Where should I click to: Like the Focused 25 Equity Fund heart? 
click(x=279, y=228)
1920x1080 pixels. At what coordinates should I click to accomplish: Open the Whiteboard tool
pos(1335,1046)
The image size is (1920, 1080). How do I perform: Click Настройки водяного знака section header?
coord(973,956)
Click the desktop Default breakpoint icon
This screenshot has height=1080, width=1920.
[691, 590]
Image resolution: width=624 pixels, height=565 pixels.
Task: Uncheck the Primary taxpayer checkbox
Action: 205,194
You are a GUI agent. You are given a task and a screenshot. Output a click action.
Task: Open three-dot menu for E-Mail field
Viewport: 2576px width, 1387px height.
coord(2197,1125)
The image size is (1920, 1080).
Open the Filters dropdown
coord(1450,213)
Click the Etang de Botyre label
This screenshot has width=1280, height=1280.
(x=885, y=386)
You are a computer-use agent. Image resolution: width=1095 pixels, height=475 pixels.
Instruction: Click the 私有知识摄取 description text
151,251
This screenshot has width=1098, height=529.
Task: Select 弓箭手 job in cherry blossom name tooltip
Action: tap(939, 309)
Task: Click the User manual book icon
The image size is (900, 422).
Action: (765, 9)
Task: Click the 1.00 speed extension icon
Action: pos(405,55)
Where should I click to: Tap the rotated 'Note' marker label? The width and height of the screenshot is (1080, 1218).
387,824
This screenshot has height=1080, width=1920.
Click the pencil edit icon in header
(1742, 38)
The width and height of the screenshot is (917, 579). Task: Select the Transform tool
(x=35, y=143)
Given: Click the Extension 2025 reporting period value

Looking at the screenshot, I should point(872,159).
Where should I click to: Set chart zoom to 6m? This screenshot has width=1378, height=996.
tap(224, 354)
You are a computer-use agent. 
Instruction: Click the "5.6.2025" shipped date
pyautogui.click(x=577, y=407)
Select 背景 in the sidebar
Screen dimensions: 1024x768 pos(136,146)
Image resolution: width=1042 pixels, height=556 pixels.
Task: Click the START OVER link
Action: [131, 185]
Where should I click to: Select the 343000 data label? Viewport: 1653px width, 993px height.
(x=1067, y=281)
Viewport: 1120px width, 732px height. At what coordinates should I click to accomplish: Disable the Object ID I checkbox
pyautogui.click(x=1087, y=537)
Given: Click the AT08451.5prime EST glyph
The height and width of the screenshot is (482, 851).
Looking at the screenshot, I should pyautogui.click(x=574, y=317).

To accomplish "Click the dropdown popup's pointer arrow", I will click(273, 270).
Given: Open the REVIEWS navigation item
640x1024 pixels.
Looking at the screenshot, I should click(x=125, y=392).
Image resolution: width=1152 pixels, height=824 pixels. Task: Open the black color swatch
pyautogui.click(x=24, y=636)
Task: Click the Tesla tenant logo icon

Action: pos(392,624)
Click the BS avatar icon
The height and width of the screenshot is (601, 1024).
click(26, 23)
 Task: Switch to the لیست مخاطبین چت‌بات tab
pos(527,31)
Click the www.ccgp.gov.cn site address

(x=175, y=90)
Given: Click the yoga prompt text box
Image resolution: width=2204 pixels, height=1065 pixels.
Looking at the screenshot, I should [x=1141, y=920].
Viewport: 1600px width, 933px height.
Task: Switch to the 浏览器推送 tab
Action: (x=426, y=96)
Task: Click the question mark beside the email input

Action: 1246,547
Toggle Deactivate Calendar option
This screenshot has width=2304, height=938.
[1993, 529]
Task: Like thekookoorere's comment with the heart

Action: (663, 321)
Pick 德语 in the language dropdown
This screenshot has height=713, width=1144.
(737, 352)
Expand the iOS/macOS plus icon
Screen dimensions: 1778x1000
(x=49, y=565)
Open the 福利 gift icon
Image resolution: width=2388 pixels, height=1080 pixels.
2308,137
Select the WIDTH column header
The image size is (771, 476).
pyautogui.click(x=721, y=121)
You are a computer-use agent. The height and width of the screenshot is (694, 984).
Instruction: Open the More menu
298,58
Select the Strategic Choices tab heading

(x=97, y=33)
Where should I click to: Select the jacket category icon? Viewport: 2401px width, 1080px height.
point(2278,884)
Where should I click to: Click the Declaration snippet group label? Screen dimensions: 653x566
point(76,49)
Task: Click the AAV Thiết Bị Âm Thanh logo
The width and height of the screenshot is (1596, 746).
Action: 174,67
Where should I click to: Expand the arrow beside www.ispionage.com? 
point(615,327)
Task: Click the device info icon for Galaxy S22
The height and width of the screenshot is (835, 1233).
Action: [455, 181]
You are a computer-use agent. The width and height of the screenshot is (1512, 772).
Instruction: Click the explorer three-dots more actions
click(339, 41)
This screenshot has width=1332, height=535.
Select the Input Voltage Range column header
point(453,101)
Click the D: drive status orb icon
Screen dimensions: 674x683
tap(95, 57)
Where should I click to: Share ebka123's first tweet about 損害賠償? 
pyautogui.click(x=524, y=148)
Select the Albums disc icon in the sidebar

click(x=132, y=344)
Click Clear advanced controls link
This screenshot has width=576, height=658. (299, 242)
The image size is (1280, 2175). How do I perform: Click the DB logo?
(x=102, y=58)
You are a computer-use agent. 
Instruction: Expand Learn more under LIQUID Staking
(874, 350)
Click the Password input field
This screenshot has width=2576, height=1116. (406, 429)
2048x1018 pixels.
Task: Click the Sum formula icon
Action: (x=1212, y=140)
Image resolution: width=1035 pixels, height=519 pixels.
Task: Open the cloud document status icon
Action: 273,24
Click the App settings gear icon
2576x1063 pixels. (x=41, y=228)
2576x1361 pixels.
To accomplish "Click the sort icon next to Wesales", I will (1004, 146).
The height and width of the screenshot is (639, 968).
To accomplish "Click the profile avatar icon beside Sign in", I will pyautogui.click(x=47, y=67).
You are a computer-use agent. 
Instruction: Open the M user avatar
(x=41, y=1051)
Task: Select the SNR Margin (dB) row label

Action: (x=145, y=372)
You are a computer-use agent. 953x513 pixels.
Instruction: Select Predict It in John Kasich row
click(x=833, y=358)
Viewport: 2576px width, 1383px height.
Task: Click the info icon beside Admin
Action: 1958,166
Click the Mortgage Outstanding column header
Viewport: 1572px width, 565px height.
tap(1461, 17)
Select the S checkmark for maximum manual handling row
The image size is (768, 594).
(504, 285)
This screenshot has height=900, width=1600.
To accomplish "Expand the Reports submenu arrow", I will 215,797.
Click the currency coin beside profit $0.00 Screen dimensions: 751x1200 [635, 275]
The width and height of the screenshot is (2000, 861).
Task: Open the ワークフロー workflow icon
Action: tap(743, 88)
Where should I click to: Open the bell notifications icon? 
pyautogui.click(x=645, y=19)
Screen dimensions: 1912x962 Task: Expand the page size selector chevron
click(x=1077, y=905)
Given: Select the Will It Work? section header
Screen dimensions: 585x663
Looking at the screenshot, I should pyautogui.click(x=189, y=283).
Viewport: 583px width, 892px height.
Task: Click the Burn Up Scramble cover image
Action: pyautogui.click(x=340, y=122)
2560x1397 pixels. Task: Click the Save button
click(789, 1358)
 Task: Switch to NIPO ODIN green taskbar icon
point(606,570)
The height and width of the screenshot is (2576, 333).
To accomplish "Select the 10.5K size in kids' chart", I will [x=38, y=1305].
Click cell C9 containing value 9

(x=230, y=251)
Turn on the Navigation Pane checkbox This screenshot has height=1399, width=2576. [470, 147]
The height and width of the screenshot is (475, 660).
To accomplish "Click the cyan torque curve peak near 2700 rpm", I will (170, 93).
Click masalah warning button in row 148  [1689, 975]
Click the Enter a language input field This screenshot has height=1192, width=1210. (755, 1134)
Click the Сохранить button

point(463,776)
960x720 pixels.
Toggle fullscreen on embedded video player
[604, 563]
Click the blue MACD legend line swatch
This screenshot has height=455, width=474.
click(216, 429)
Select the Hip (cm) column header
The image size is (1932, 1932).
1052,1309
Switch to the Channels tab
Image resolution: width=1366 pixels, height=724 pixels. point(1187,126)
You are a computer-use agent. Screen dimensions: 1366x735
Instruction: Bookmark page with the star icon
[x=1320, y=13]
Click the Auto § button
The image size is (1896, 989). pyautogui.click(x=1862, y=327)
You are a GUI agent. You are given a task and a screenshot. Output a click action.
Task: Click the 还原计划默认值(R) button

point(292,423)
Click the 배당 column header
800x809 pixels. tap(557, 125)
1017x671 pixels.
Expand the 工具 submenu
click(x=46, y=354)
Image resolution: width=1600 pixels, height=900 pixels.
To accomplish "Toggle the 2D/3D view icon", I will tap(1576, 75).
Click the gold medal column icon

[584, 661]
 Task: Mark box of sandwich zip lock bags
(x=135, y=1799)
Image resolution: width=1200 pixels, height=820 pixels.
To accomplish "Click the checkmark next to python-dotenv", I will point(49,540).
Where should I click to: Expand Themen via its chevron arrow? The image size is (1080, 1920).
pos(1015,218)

Written task – Find every line in the listing above that contains the string "coordinates" and copy each of those lines. Letter case must match.

Answer below –
1920x1080 pixels. At what coordinates should I click to accomplish: Open the Whiteboard tool
Viewport: 1120px width, 732px height. At what coordinates should I click to accomplish: Disable the Object ID I checkbox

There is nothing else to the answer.